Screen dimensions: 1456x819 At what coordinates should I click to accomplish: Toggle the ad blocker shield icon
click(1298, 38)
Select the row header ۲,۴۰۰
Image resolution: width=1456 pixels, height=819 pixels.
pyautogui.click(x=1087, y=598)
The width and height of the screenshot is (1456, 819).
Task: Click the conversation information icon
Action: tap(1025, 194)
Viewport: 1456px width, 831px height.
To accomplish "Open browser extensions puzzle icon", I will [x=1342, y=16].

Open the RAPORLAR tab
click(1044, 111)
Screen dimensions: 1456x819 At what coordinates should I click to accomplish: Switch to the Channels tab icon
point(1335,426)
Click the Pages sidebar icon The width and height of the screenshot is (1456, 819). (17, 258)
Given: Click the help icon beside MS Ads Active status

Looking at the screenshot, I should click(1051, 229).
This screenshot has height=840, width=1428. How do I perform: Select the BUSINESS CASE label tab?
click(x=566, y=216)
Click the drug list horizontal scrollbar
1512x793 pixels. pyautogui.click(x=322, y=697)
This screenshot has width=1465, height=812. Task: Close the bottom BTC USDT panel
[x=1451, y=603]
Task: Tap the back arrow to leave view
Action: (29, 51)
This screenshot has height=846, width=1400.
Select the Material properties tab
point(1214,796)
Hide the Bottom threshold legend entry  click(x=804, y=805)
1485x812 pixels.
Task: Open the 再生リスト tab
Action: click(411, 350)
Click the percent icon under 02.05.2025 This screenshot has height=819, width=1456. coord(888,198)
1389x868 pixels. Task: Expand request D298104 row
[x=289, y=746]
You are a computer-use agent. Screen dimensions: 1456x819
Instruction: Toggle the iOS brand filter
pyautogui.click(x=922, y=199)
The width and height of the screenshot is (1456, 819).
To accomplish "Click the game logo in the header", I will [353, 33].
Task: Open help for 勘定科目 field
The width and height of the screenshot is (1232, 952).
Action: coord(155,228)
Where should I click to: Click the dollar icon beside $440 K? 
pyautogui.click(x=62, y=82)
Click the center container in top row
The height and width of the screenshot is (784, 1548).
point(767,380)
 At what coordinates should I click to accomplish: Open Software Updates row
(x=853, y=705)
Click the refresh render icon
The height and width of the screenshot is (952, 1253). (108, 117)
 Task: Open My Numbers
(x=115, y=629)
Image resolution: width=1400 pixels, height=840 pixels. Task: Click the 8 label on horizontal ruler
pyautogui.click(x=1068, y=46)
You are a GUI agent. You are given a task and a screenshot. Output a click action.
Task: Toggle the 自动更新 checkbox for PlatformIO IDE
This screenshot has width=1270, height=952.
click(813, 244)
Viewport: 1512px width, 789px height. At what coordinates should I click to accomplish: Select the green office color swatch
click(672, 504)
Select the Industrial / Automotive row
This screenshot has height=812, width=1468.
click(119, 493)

(Exercise brief) Everything from the line that contains "Task: Open help for 勘定科目 field" through the final line of the listing is to be restated word for word, and nothing more.

(Reply to the task)
Task: Open help for 勘定科目 field
The width and height of the screenshot is (1232, 952).
Action: coord(155,228)
Where should I click to: Click the dollar icon beside $440 K? 
pyautogui.click(x=62, y=82)
Click the center container in top row
The height and width of the screenshot is (784, 1548).
point(767,380)
 At what coordinates should I click to accomplish: Open Software Updates row
(x=853, y=705)
Click the refresh render icon
The height and width of the screenshot is (952, 1253). (108, 117)
 Task: Open My Numbers
(x=115, y=629)
Image resolution: width=1400 pixels, height=840 pixels. Task: Click the 8 label on horizontal ruler
pyautogui.click(x=1068, y=46)
You are a GUI agent. You are given a task and a screenshot. Output a click action.
Task: Toggle the 自动更新 checkbox for PlatformIO IDE
This screenshot has width=1270, height=952.
click(813, 244)
Viewport: 1512px width, 789px height. At what coordinates should I click to accomplish: Select the green office color swatch
click(672, 504)
Select the Industrial / Automotive row
This screenshot has height=812, width=1468.
click(119, 493)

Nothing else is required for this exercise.